Pushing out debt maturities
I wanna preface my question by acknowledging I’m being facetious, but when companies issue debt to retire upcoming maturities, isn’t that sort of like a Ponzi scheme? Essentially what they’re doing is taking money from new investors and paying out old investors, and the cycle continues.
Except for differing interest rates and maturity which should reflect (ideally) lower duration and hence saved costs
But simplistically you are correct
That’s the issue when you need to refinance during a liquidity crunch.
The big difference is that ponzi scheme = insolvabt The assets are never there yo support the liabilities.
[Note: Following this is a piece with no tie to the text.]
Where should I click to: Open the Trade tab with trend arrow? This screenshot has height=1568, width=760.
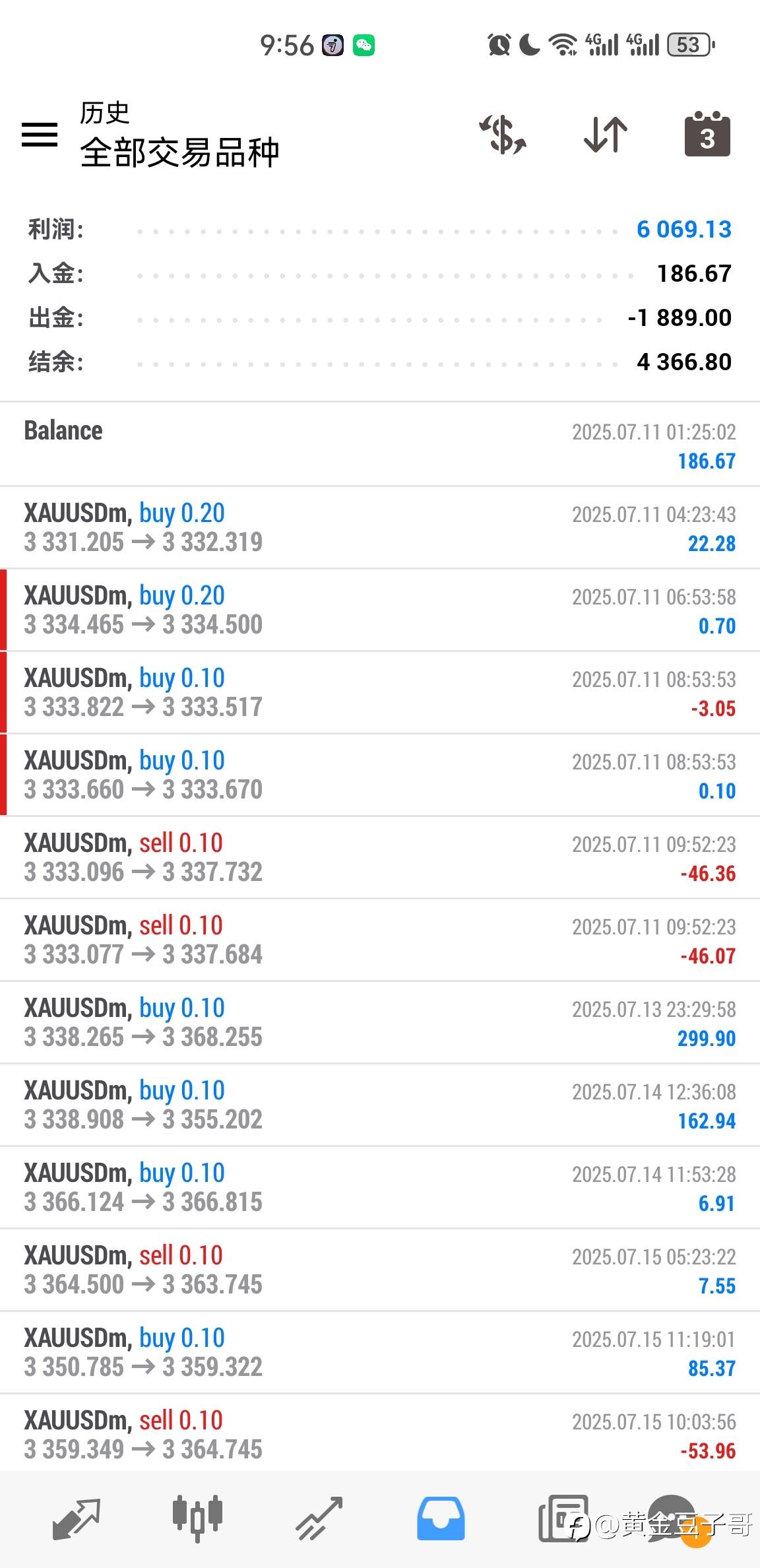pos(319,1518)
The trick with debt refinancing is that you can be solvant (value of assets > value of liabilities) but be illiquid. It’s not the same concept
I'm going to leverage my life savings 20x and then just swapping credit cards
What else would they do? Having zero leverage makes no sense for almost all companies. The terms of the debt (amt, maturity, rate etc.) should be updated periodically to reflect market conditions and be optimal for the company but it’s not like the goal is to just have equity…
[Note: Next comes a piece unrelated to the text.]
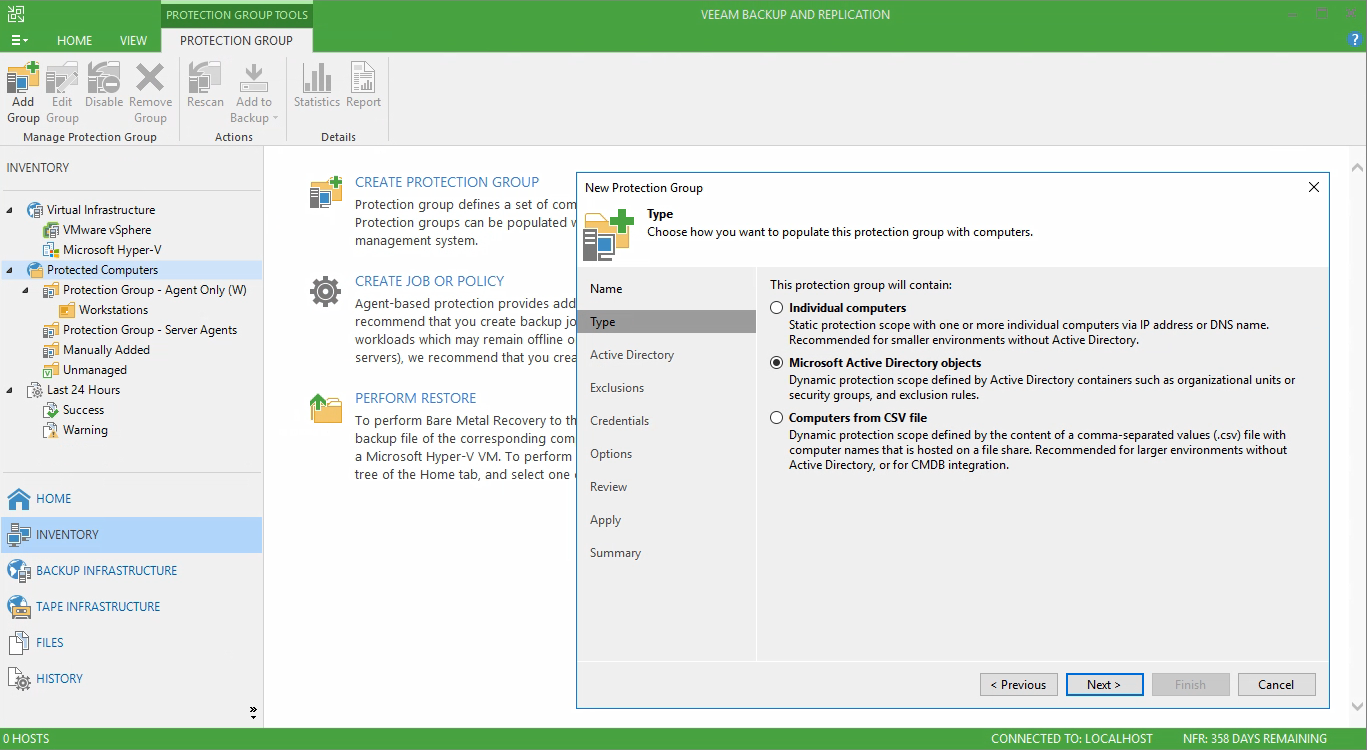Screen dimensions: 1367x750
Task: Click the Next button in wizard
Action: click(1103, 685)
Not really, company's typically sustain debt proportional to their cash flows and strategic objectives, optimizing liquidity and cost of capital. Even large corporates may be AA and have sizable one-off capex needs or cyclicality. Wealthy individuals (or consumers with mortgages and lines of credit) do the exact same thing. It's more efficient and also benefits you from a tax perspective. Very little benefit from carrying no debt for most companies. Debt remains proportional to cash flows, not ever increasing beyond the ability to repay.